Being able to see and enjoy all of the beautiful colors and various sights in life may be the greatest privilege that we take for granted everyday. Do we ever take the time to ponder what it would be like to live in darkness? Due to macular degeneration (loss of sight during old age) and other ailments, millions of people around the globe have to deal with this unfortunate truth. Millions of people are unable to see the faces of their loved ones, or a comfortingly familiar landmark or sunset.
Finding a cure for blindness has enthralled humanity for thousands of years. Fortunately, there have been several advancements in the field lately. Many involving a form of stem cell therapy, but others as foreign as using algae to revitalize our eyes. Still to this day, scientists have not discovered one definitive stop-gap measure to restore our vision. A major recent breakthrough could help lead us onto that path.
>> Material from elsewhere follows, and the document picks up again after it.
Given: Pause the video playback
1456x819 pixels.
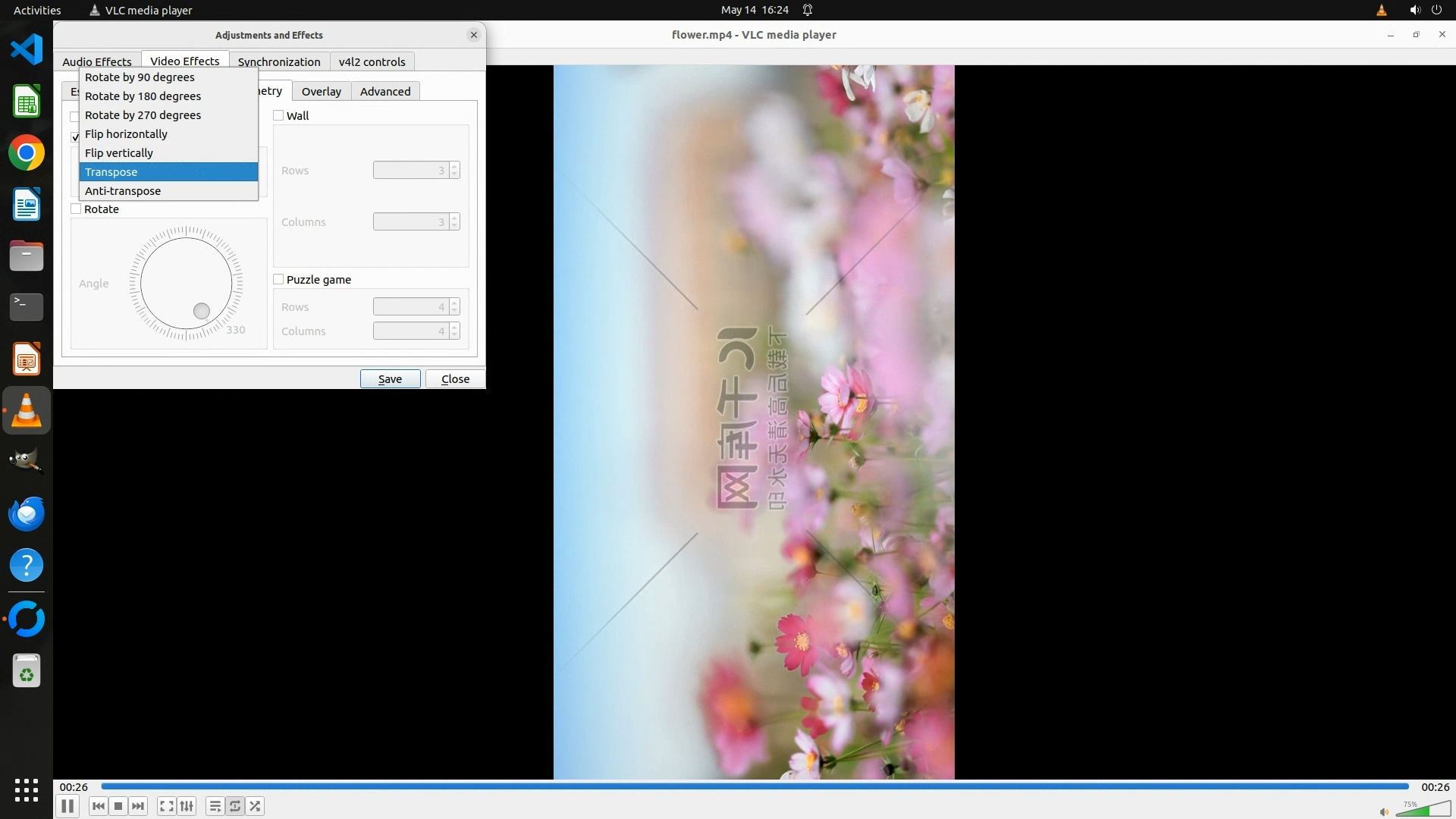Looking at the screenshot, I should (x=67, y=806).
For the first time ever, scientists have successfully transplanted photoreceptors from healthy mice, into the eyes of visually impaired mice. Photoreceptors are abundant in humans and line the back of our eye sockets. Their main purpose is to help our brain interpret images when light lands on them. Just over a month after the groundbreaking procedure, the new photoreceptors actually grew into place, giving the blind mice the ability to see again. It is uncertain whether or not the test subjects were the famed three blind mice, but it is an impressive feat nonetheless.
There are two types of photoreceptor in the eye: rods and cones. This experiment dealt with replacing the rods in mice previously lacking some. The key was that these rods were immature, enabling them to sort of grow into the new socket. Rods account for approximately 95% of the 127 million photoreceptors in the human eye; they are responsible for helping us to see clearly in dim settings. The few cones that exist in our eyes are still of vital importance, as they are what enable us to perceive the full color spectrum. The next natural step would be to implant foreign cone photoreceptors into colorblind mice to attempt to achieve the same outcome.
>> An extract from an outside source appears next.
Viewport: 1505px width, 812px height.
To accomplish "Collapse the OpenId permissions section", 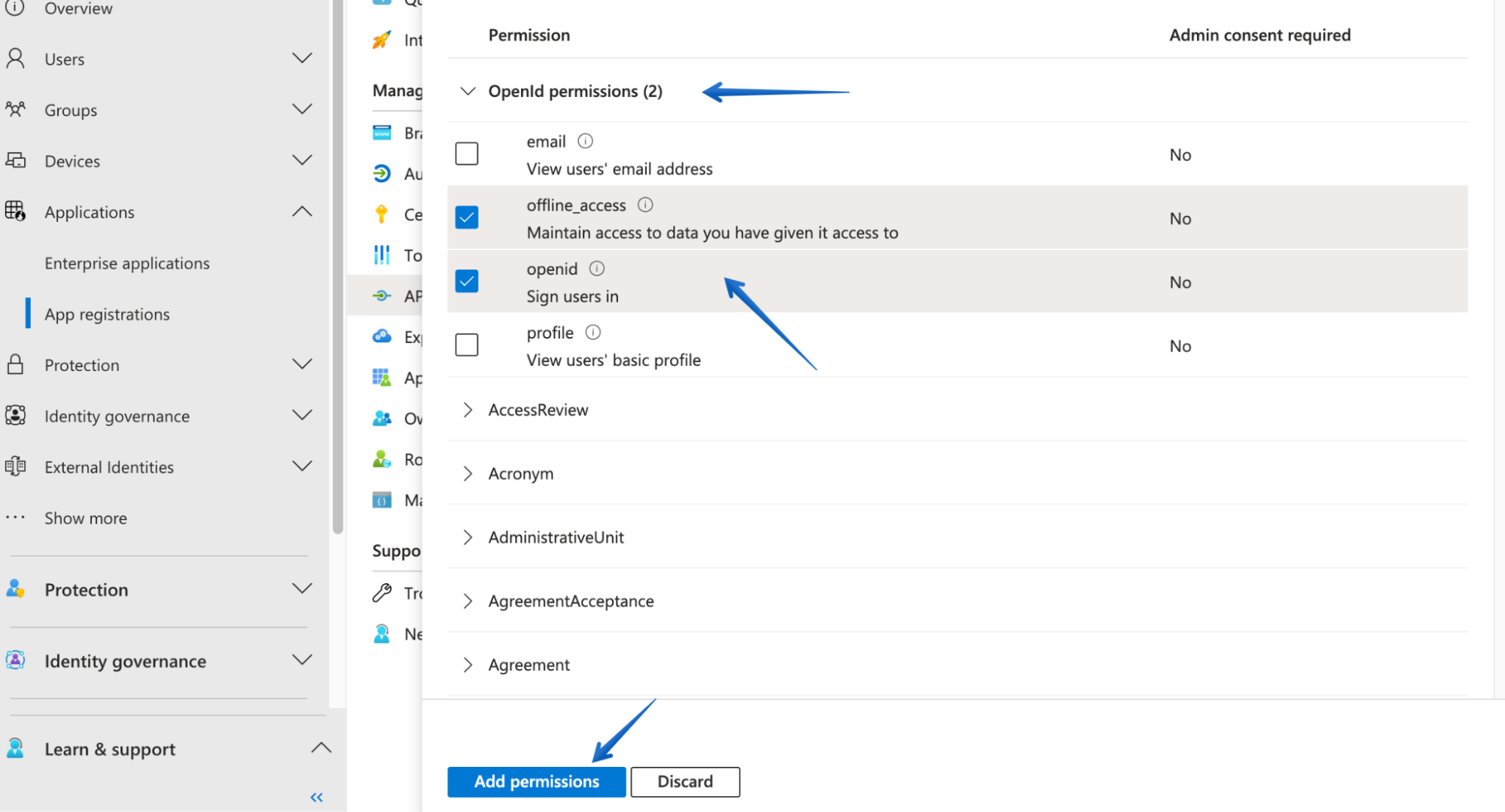I will click(468, 90).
This experiment has huge ramifications for those suffering from macular degeneration, retinitis pigmentosa (damage to the retina) and diabetes related blindness. Lead Researcher Professor Robin Ali at the University College London Institute of Ophthalmology said “We’re hopeful that we will soon be able to replicate this success with photoreceptors derived from embryonic stem cells and eventually to develop human trials.”
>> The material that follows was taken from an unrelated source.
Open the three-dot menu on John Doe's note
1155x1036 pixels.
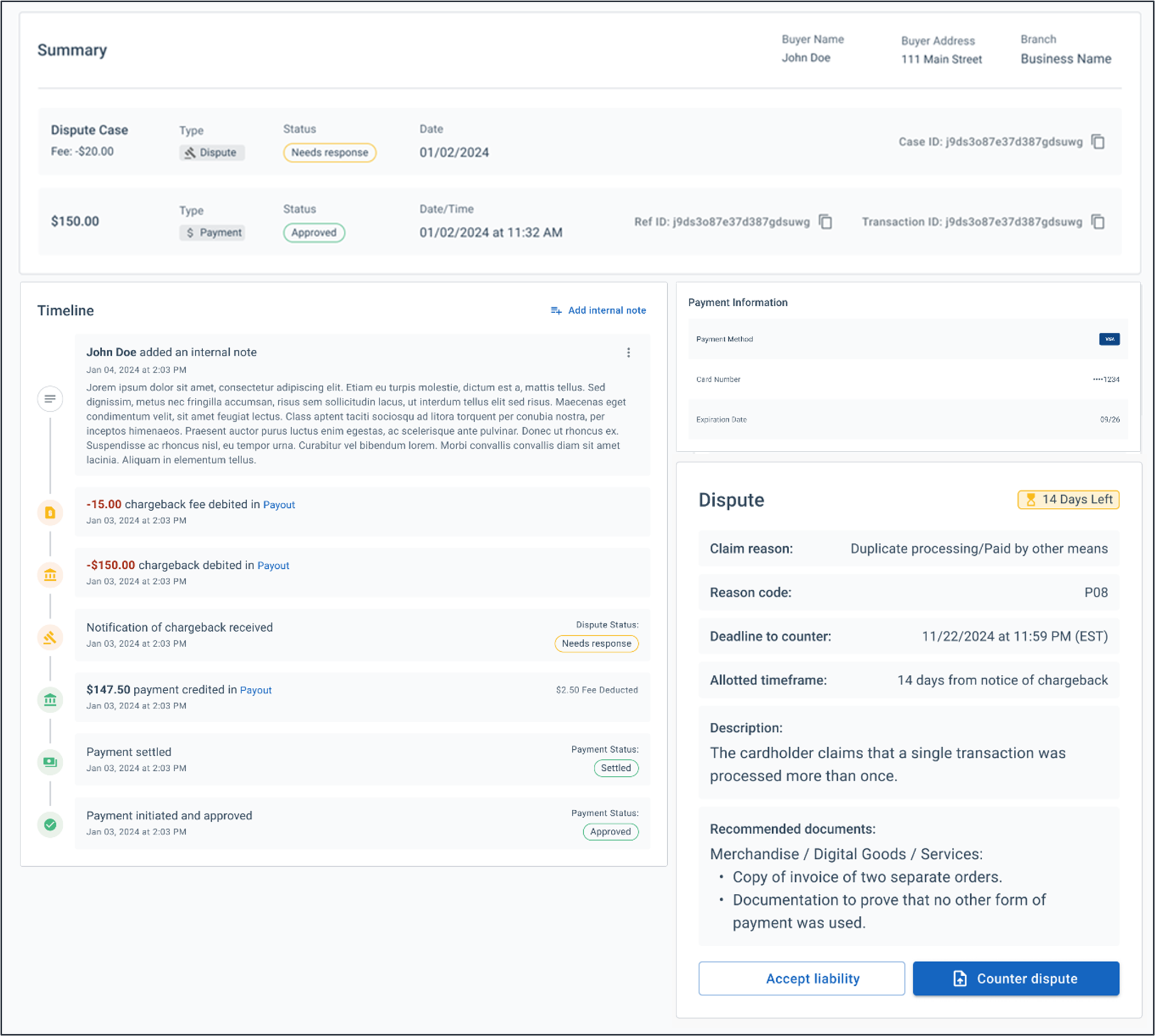coord(629,352)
Not only does this have humongous ramifications for thousands of blind individuals, Professor Ali speculates that the “findings also pave the way for techniques to repair the central nervous system, as they demonstrate the brain’s amazing ability to connect with newly transplanted neurons.” Since the central nervous system involved the brain and spinal cord, that is an incredibly exciting proposition.
Will our children live in a world where a loss of one of the five senses is only temporary? Is every ailment known to man curable? If we can fix every disease plaguing us, how long can humans live for? Although these questions make for great banter, we’ll just have to wait and see.